Sono un artista visiva. Nasco a San Pietroburgo nel 1990 da una famiglia di artisti e mi trasferisco in Italia nel 1999. Studio al Liceo Artistico di Lucca e successivamente all’Accademia di Belle Arti di Carrara dove conseguo la laurea triennale in scultura nel 2016. Sempre in quest’anno mi avvicino al mondo dell’arte underground collaborando con la Teké Gallery di Carrara e il laboratorio di serigrafia La Luce Rossa per il quale realizzo diversi progetti grafici. Nel 2018 mi avvicino all’arte del mosaico e mi ci appassiono. Il mosaico, da sempre considerato un’arte minore diventa per me una sfida. L’idea è riuscire a rendere il mosaico un’arte innovativa dove far combaciare grafica e arte musiva. Nel 2021 apro l’Armadillo Lab Mosaico in piazza delle Erbe a Carrara. Lo studio nasce principalmente come laboratorio incentrato sulla disciplina del  mosaico per poi evolversi nel mio studio dove creo opere con diversi media visivi. Nel 2026 lo studio in piazza delle Erbe chiude per trovare sede in altri siti.

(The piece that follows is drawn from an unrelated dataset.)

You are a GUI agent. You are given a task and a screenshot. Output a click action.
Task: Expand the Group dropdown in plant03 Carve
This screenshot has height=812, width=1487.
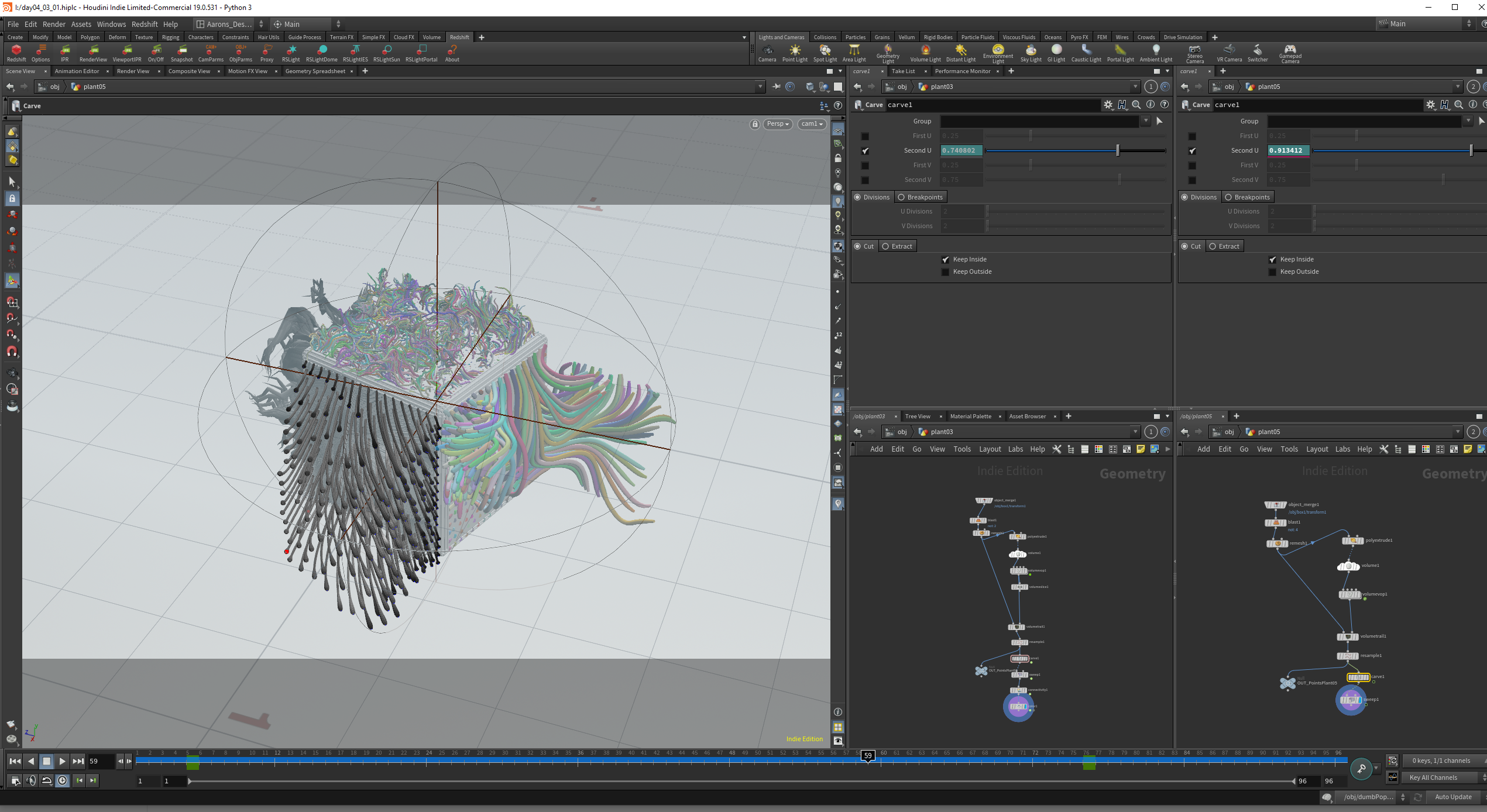click(1145, 121)
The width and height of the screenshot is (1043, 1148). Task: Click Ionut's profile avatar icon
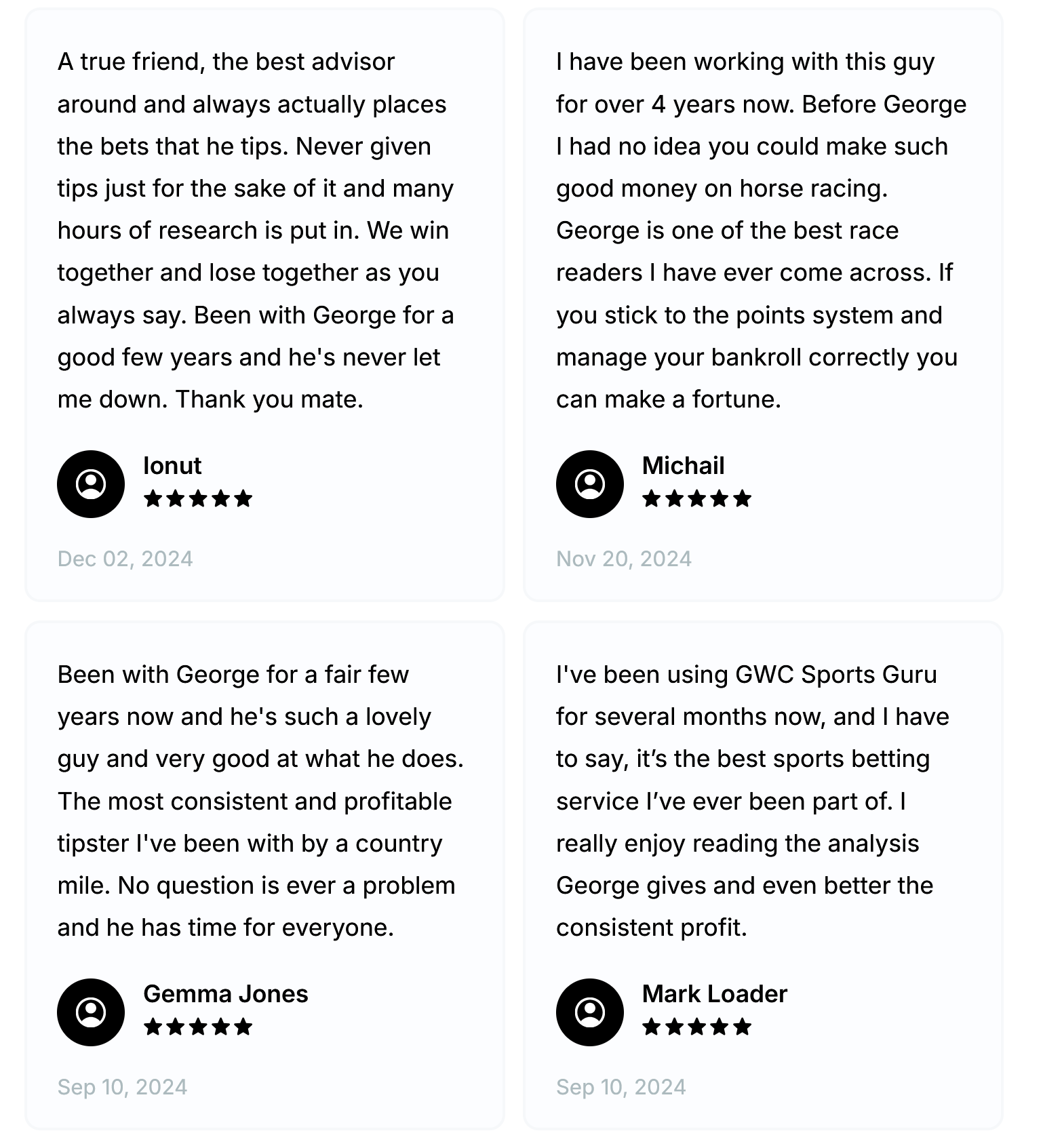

La mia ricerca prende forma a partire da una riflessione sull’identità delle proprie radici, in un tentativo di analisi critica della società contemporanea, opponendo alla disumanizzazione creata dal capitalismo, la ricerca di un’essenza vitale, volta a ritrovare il senso e la gioia rappresentata dalle piccole cose. 

Sono concentrata su quanto l’espressività e il mio linguaggio artistico, attraverso la manipolazione di diversi medium, possa arrivare all’essenziale, essere il più universale e allo stesso tempo identitario possibile.

E’ proprio a partire da questa motivazione che la mia ricerca coniuga una costante sperimentazione e declinazione del linguaggio artistico,dall’illustrazione al micromosaico, oscillando tra dedizione artigianale e poetica personale, con l’obiettivo di recuperare il ritorno ad una manualità lenta e di spessore,opposta ad un sistema sempre più frenetico e omologato.

Il mio linguaggio è ironico, dissacrante e sarcastico ma anche delicato ed evocativo. 

Il simbolismo delle cose, degli oggetti è per me fondamentale. Il non-umano diventa umano. Gli oggetti vengono “umanizzati” e la loro rappresentazione per me acquista un forte legame emotivo e di significato.

Nelle mie rappresentazioni gli oggetti diventano emblemi e i soggetti messaggeri.

Il mio stile è influenzato dall’arte sovietica e dalla sua storia culturale. La mia spinta creativa è sempre legata alle mie origini, al mondo russo, partendo dal bagaglio culturale artistico della mia famiglia.